## DATA FOR THE TASK

◇ ◇ ◇ ◇ ◇ ◇ ◇

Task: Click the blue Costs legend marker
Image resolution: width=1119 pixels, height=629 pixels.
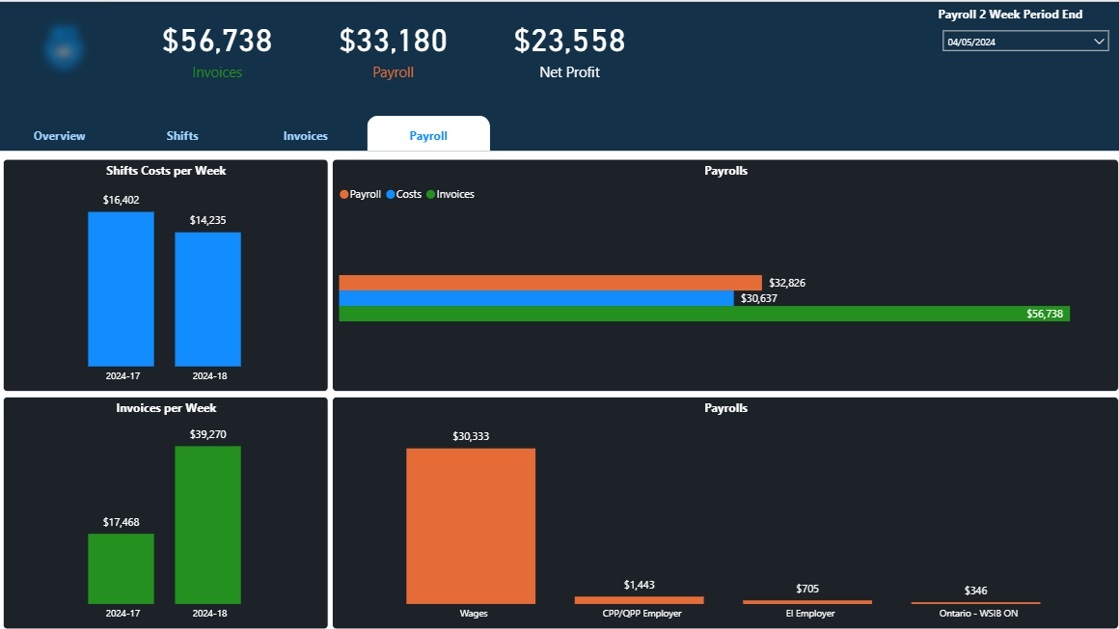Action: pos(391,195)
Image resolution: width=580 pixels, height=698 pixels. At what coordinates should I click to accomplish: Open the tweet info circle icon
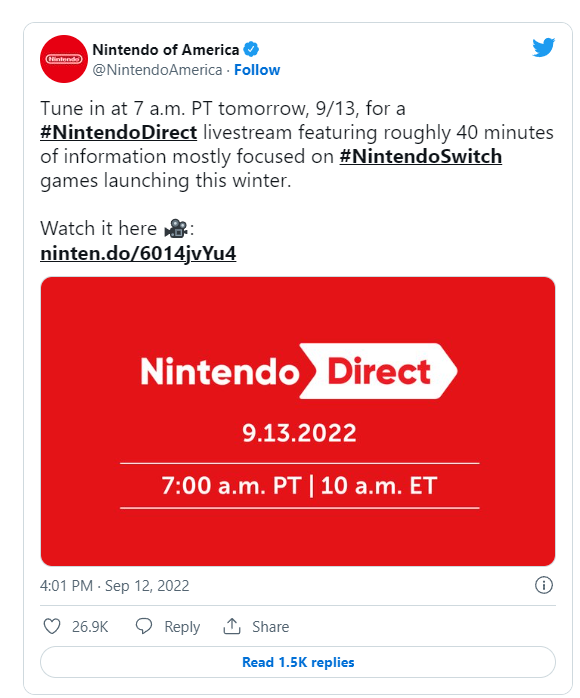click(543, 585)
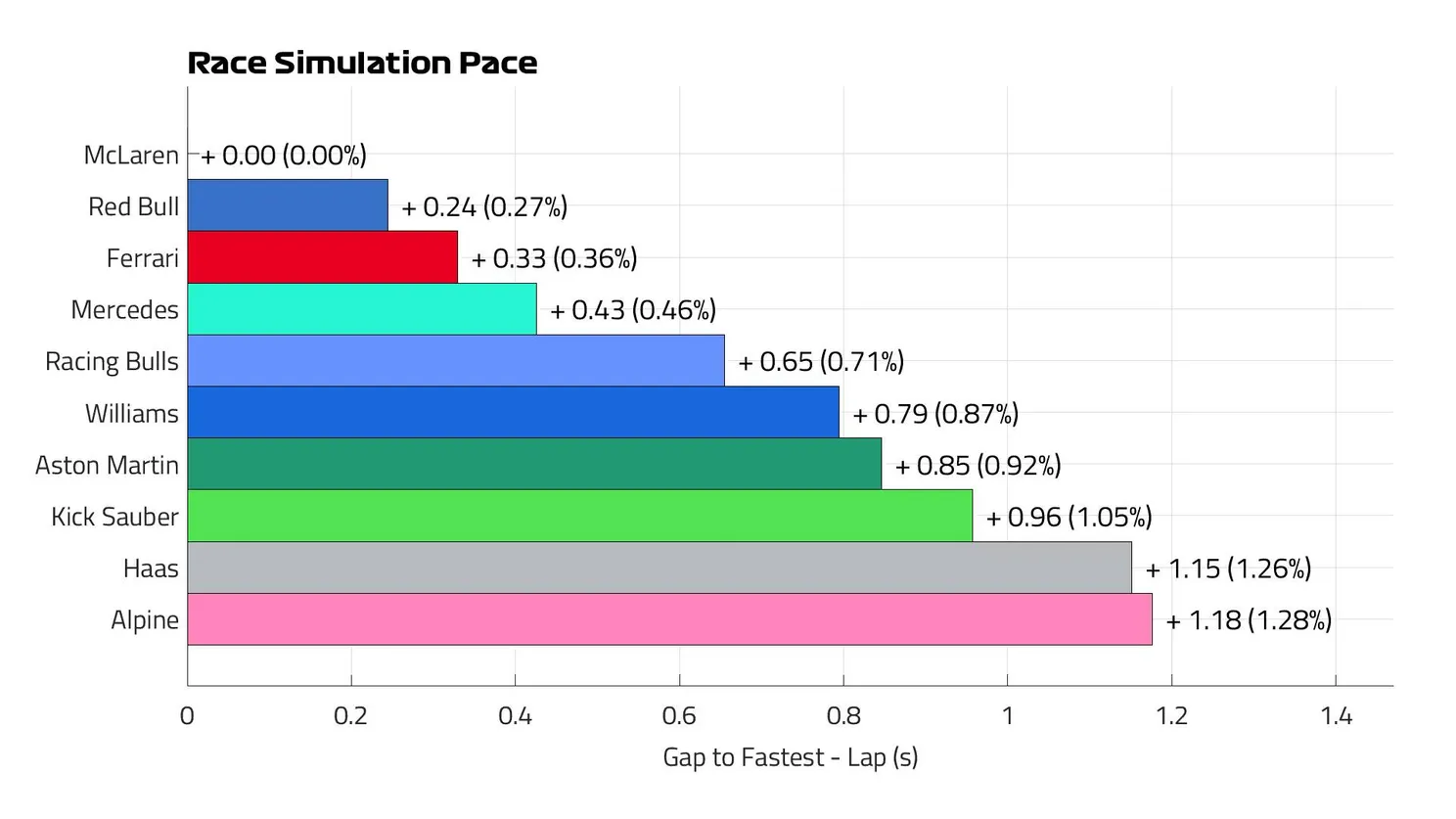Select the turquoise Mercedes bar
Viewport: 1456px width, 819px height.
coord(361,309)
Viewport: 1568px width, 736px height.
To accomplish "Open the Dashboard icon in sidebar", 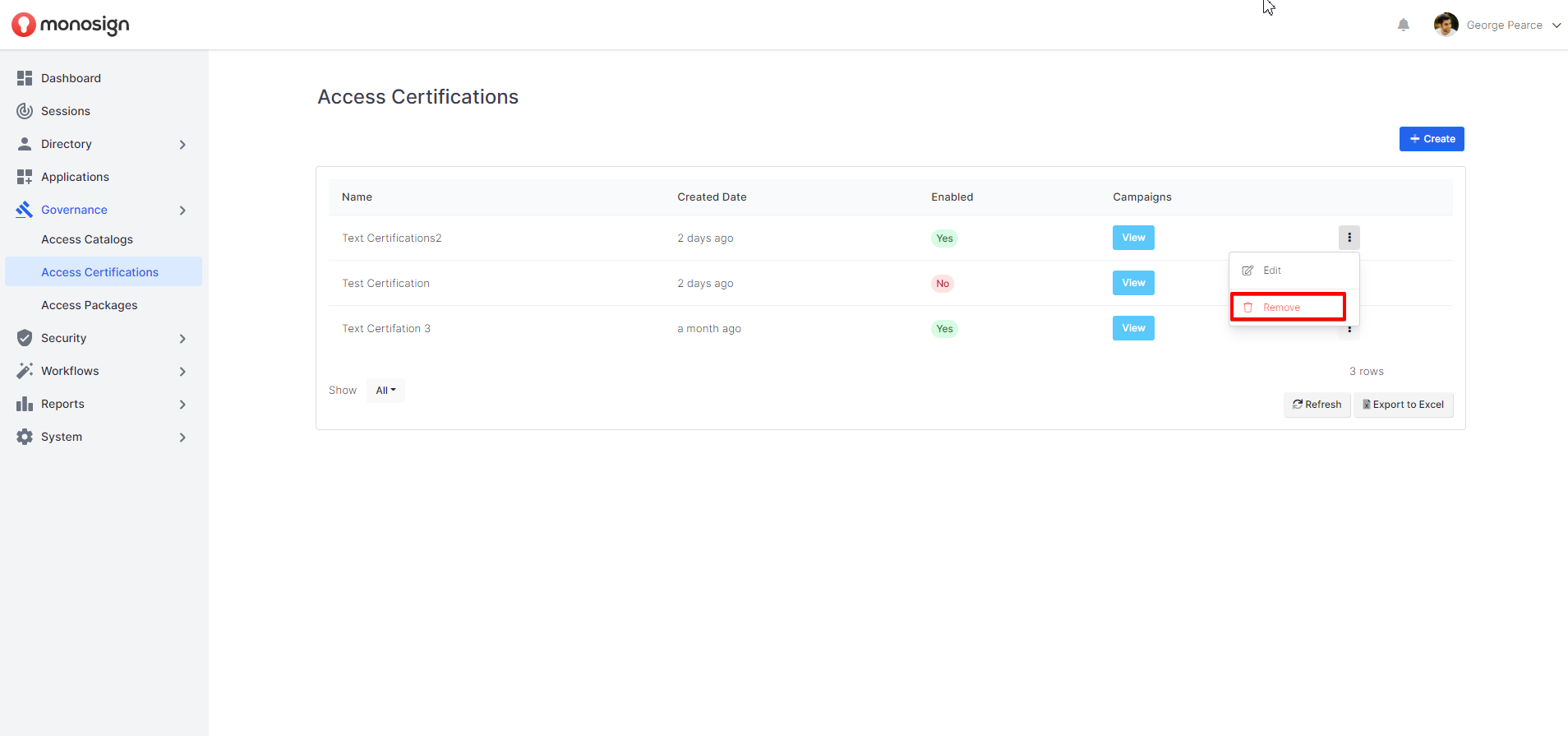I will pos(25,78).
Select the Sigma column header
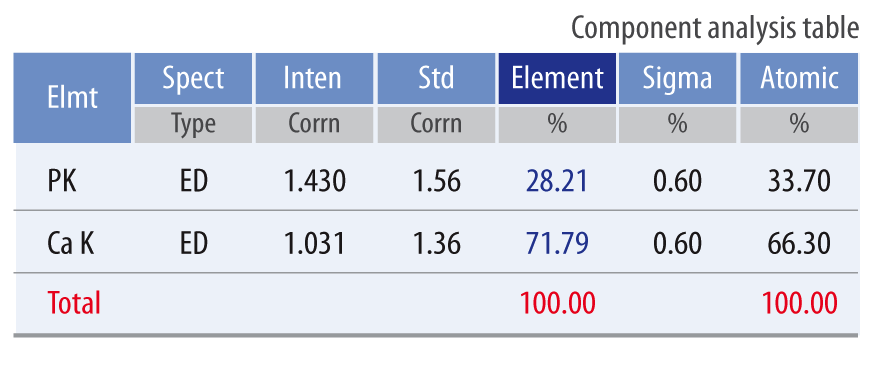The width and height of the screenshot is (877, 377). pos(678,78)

◇ ◇ ◇ ◇ ◇ ◇ ◇

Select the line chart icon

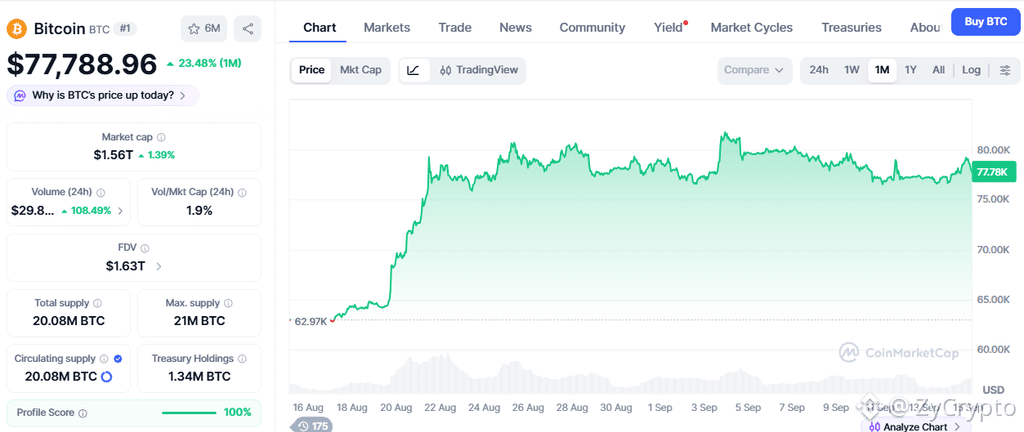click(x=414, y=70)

◇ ◇ ◇ ◇ ◇ ◇ ◇

## WORK TASK
Using the entries above, extract exactly the lines from the one that contains "Image resolution: width=1119" through the one that contains "Viewport: 1568px width, 736px height.". Do not carry over any pictures.

## TASK ANSWER
Image resolution: width=1119 pixels, height=629 pixels.
Action: pos(391,195)
Image resolution: width=580 pixels, height=698 pixels. At what coordinates should I click to accomplish: Open the tweet info circle icon
click(543, 585)
Select the turquoise Mercedes bar
Viewport: 1456px width, 819px height.
coord(361,309)
Viewport: 1568px width, 736px height.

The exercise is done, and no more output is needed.